Democracy. Freedom of ideas. Human rights. Eventually, even America. All will perish if free nations do not prevail.
The goal of radical Islamism could not be clearer. Iranian President Mahmoud Ahmadinejad unambiguously articulated its goal: “a world without America” and the destruction of Israel.
Eager for a new haven from which to launch attacks against the United States, our interests, and our allies, al-Qaeda and Iranian-backed militias have made Iraq the central front in the war on terrorism. To succeed, they must first drive the United States out of Iraq and topple Iraq’s fledgling democracy.
America has a chance to strike a serious blow against al-Qaeda and Iran’s proxies in Iraq. By contrast, the defeat of the United States in Iraq would embolden terrorists, consigning the people of Iraq and the Middle East to a perilous future and making the world more dangerous for Americans.
Our nation’s invasion of Afghanistan devastated al-Qaeda’s base there. The group’s core leadership survived, however, and appears to be reconstituting in Pakistan’s frontier provinces. Pakistan, now in a period of political upheaval, is questioning its commitment to the fight against al-Qaeda, raising fears of a takeover by the radical Islamists.
Motivated by an ideology of destruction impervious to conventional deterrence, Iran continues to develop nuclear weapons and mocks world pressure to stop it.
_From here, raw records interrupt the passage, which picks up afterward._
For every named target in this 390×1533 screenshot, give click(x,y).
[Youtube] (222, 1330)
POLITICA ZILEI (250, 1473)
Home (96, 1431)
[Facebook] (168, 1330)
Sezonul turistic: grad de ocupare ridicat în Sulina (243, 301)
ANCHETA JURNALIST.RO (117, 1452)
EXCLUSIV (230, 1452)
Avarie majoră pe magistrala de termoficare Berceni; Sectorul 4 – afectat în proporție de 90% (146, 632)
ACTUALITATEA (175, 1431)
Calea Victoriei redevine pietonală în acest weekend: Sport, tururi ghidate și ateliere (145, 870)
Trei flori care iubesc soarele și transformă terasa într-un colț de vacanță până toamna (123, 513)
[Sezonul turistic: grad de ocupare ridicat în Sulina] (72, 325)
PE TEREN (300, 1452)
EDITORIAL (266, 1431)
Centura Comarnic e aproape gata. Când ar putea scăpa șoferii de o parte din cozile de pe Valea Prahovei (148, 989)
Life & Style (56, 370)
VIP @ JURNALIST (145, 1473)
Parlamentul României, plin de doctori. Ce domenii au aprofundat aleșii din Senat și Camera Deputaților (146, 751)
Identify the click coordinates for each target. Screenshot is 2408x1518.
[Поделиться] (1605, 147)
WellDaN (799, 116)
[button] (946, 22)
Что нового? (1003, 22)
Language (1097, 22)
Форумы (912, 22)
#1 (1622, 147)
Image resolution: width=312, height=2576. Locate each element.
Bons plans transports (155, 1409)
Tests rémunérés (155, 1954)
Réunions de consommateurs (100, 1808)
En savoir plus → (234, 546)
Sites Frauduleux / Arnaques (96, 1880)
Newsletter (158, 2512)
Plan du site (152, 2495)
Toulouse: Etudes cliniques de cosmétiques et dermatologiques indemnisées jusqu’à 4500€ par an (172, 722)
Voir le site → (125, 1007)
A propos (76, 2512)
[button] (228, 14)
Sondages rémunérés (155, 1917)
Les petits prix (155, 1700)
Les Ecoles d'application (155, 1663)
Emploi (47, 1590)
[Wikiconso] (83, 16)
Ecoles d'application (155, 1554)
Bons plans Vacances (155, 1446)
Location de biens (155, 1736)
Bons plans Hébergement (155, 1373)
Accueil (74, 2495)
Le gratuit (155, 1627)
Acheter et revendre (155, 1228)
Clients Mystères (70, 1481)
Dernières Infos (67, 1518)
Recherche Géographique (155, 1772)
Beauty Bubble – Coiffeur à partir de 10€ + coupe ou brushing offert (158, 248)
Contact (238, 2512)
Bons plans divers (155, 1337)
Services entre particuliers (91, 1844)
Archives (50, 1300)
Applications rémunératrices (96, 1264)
While crushing domestic dissent by arresting and murdering those Iranians advocating democratic reform, women’s rights, and minority rights, Iranian rulers support the killing of American and Iraqi soldiers and civilians by terrorist organizations and militias.
In Africa, often called the “forgotten front” in the global war on terror, radical Islamists seek to impose Taliban-like theocracies. In the Sudan, the genocide of black Muslims by agents of the Arab Islamist government in Khartoum continues unhindered. In Nigeria, radical Islamist activity targets Christians, threatening national unity and spreading death and destruction.
Meanwhile, here at home, apologists and enablers for radical Islamist regimes and anti-democracy movements spend hundreds of millions inculcating their beliefs into our universities, underwriting advocacy organizations, and hiring lobbyists to influence the U.S. government and American public.
On college campuses, they fund student groups, train activists, and supply speakers who advocate ideologies that justify terrorism and disdain democratic ideals. These funds are not gifts; they are investments. Appeasers of and apologists for Islamism increasingly dominate Middle East and national security studies.
And radical left-wing groups such as MoveOn.org, which ran media ads attacking General Petraeus as “General Betray Us,” are once again holding sway over many on Capitol Hill.
The battlefield is global. The enemy is relentless. The apologists are pervasive and persuasive. Much work remains to be done.